> Directions:
Answer these questions from the interview text:
(a) What is the theme of the special issue Marjo Mäenpää is guest editing?
(b) What was the study project developed at the University of Art and Design in Helsinki called?
(c) Why were the project's prototypes not actualized?

The next guest editor of the Journal of Cultural Management and Cultural Policy is Marjo Mäenpää, director of the Center for Cultural Policy Research CUPORE and president of the Compendium’s board. Under the theme ‘Digital Arts and Culture: Transformation or Transgression?’ this special issue examines the many dimensions of technological developments and their influence on different practices as well as on discourses in cultural management and cultural policy. We briefly talked to Mäenpää about her thoughts on digital developments in culture, also in light of COVID-19.
To your mind, what are important themes we should be talking about in relation to culture and digitalisation?
What comes to mind is my experience at the University of Art and Design in Helsinki twenty years ago, where my colleague teachers, researchers and I developed a study project called Multimodal Museum Interfaces. The idea behind this project was to teach students the standards and use of digital design in promoting accessibility in public spaces. But it was also about helping museums understand that innovative digital applications and multimodal interfaces for visual exhibitions and cultural heritage objects could be more versatile and inclusive in terms of design. Unfortunately, our prototypes then were too complicated and expensive – at least for Finnish museums – to actualize. Now, digital thinking has become much more engrained in project development, rather than an afterthought. This is particularly the case for museums for instance, where new digital job opportunities are being developed. There is an enormous need for digital designers who understand usability, accessibility, interaction, narrativity and dramaturgy for exhibitions. Think about integrated audio and tactile design for the visually impaired, texts and sign language for those who are hard-of-hearing or sensory based design for the physically disabled.

> Extracted records:
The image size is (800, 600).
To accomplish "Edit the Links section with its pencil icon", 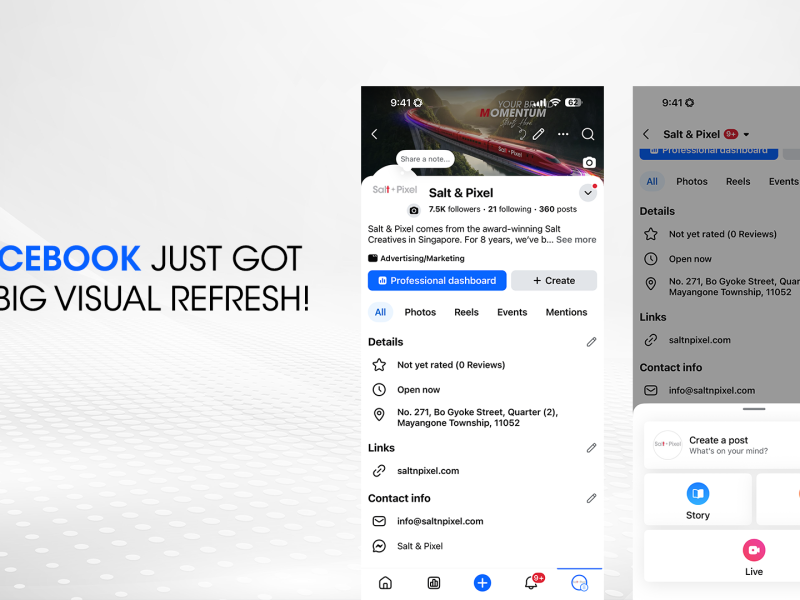I will [x=591, y=448].
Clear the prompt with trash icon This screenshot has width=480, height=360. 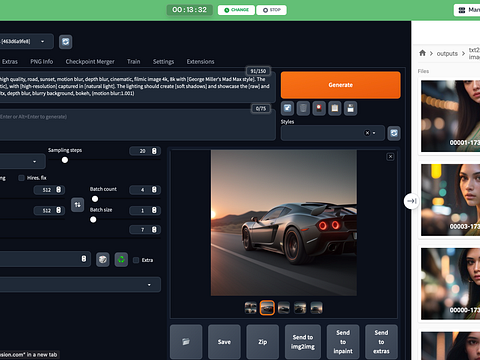pos(303,108)
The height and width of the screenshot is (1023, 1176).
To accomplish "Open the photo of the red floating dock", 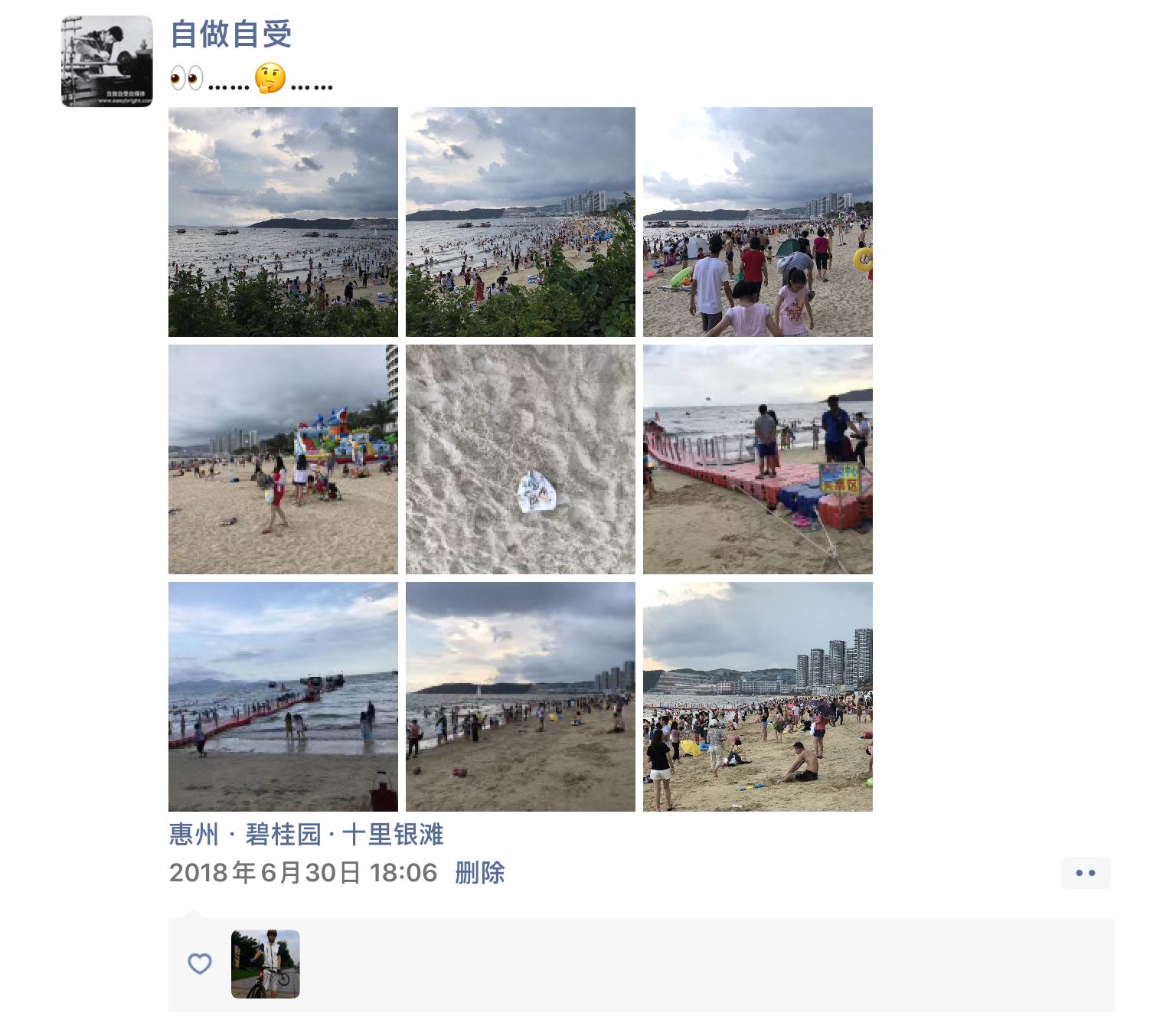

> Solution:
(a) 'Digital Arts and Culture: Transformation or Transgression?'
(b) Multimodal Museum Interfaces
(c) They were too complicated and expensive, at least for Finnish museums.